Toutefois, une question difficile demeure, que nous ne pouvons pas interpréter en profondeur maintenant : pourquoi était-il nécessaire de souffrir pour sauver le monde ? Cela était nécessaire car dans le monde il existe un océan de mal, d’injustice, de haine, de violence, et les nombreuses victimes de la haine et de l’injustice ont droit à la justice. Dieu ne peut pas ignorer le cri de ceux qui souffrent et sont opprimés par l’injustice. Pardonner, ce n’est pas ignorer, mais transformer ; c’est-à-dire que Dieu doit entrer dans ce monde et opposer à l’océan de l’injustice l’océan plus grand du bien et de l’amour. Et cela est l’événement de la Croix : à partir de ce moment-là, contre l’océan du mal, il existe un fleuve infini, et donc toujours plus grand que toutes les injustices du monde, un fleuve de bonté, de vérité, d’amour. Ainsi, Dieu pardonne en transformant le monde et en entrant dans notre monde pour qu’il y ait réellement une force, un fleuve de bien plus grand que tout le mal qui pourra jamais exister.

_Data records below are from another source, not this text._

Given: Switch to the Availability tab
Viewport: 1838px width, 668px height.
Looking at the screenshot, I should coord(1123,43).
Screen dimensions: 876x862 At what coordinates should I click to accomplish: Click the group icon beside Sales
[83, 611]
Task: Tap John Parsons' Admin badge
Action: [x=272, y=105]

Ainsi l’adresse à Dieu, devient une adresse pour nous : ce Dieu nous invite à nous mettre de son côté, à sortir de l’océan du mal, de la haine, de la violence, de l’égoïsm
e et à nous identifier, à entrer dans le fleuve de son amour.

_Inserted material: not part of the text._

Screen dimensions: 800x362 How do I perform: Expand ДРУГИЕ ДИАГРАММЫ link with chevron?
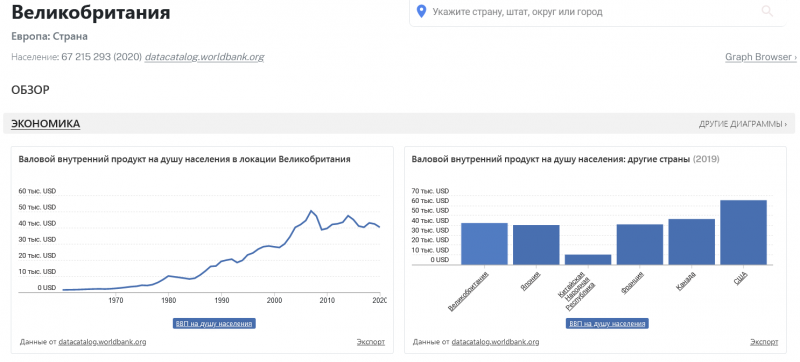743,124
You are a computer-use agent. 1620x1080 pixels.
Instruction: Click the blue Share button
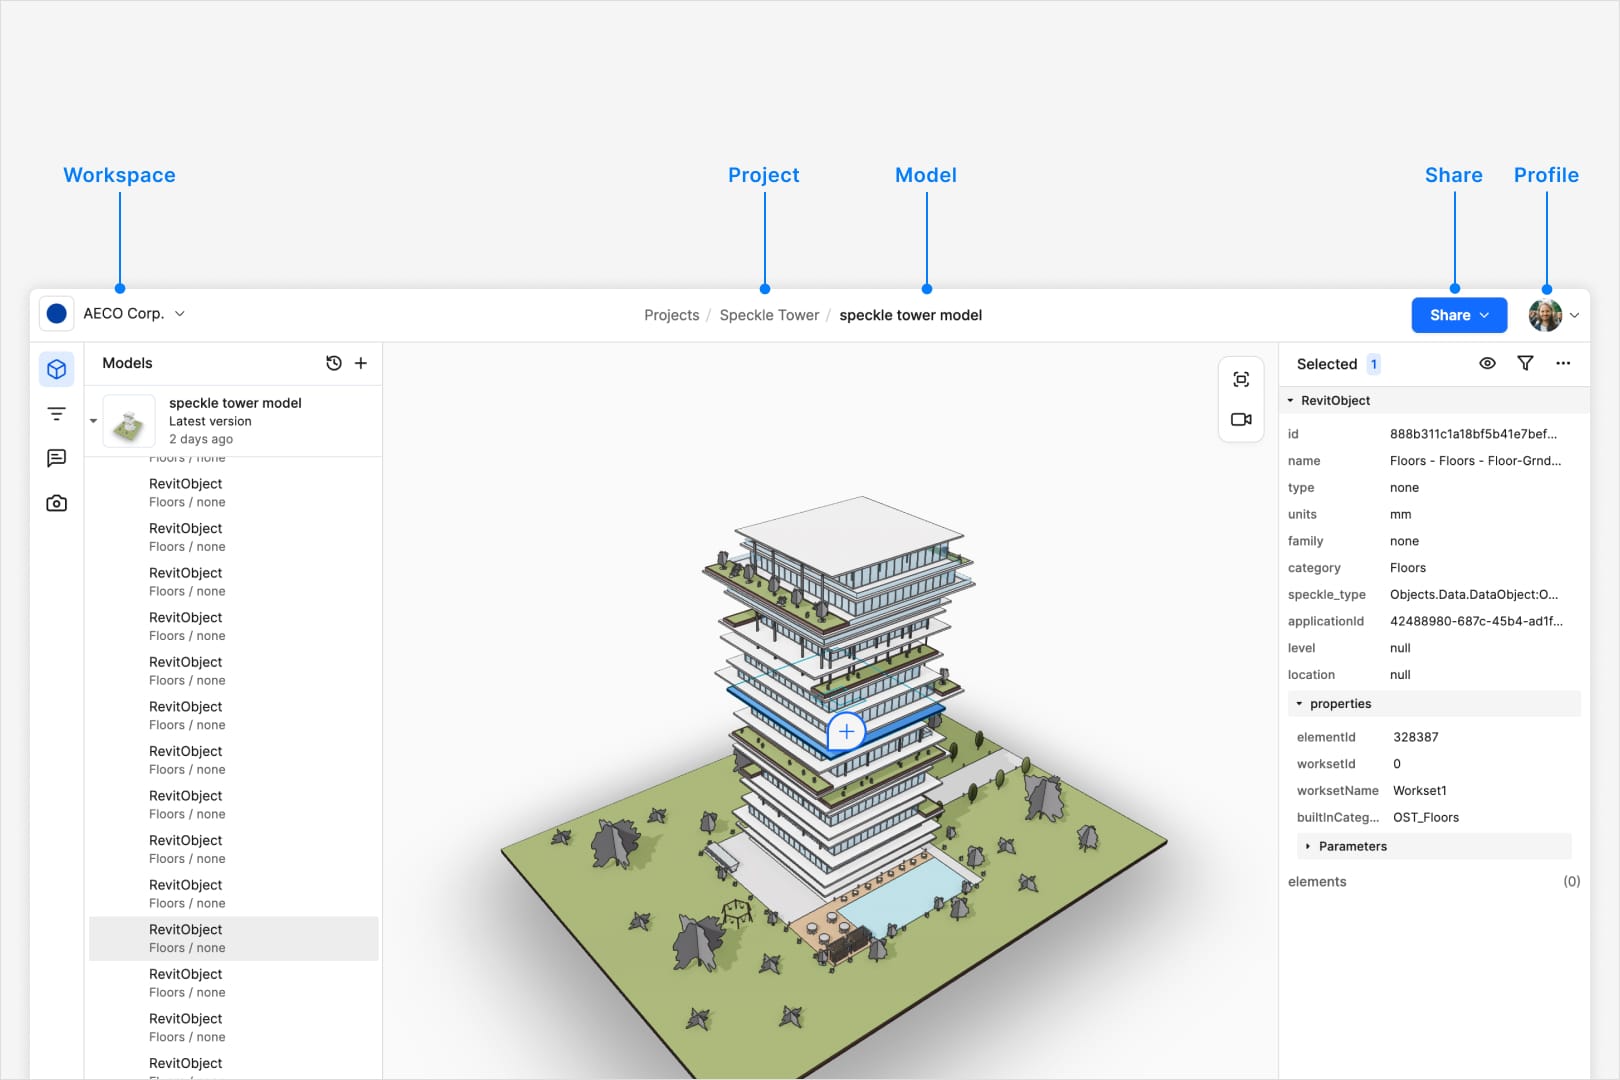coord(1459,315)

Tel est précisément le contenu de la première partie de la prière qui suit : « Fais que ton Eglise s’offre à toi comme sacrifice vivant et saint ». Cette question, adressée à Dieu, s’adresse également à nous. C’est une référence de deux textes de la Lettre aux Romains. Nous-mêmes, avec tout notre être, nous devons être adoration, sacrifice, restituer notre monde à Dieu et transformer ainsi le monde. La fonction du sacerdoce est de consacrer le monde pour qu’il devienne hostie vivante, pour que le monde devienne liturgie : que la liturgie ne soit pas une chose à côté de la réalité du monde, mais que le monde lui-même devienne hostie vivante, devienne liturgie. C’est la grande vision qu’a ensuite eue Teilhard de Chardin lui aussi : à la fin, nous aurons une vraie liturgie universelle, où l’univers deviendra hostie vivante. Et nous prions le Seigneur pour qu’il nous aide à être des prêtres dans ce sens, pour aider à la transformation du monde, en adoration de Dieu, en commençant par nous-mêmes. Que notre vie parle de Dieu, que notre vie soit réellement liturgie, annonce de Dieu, porte par laquelle le Dieu lointain devient le Dieu proche, et réellement don de nous-mêmes à Dieu.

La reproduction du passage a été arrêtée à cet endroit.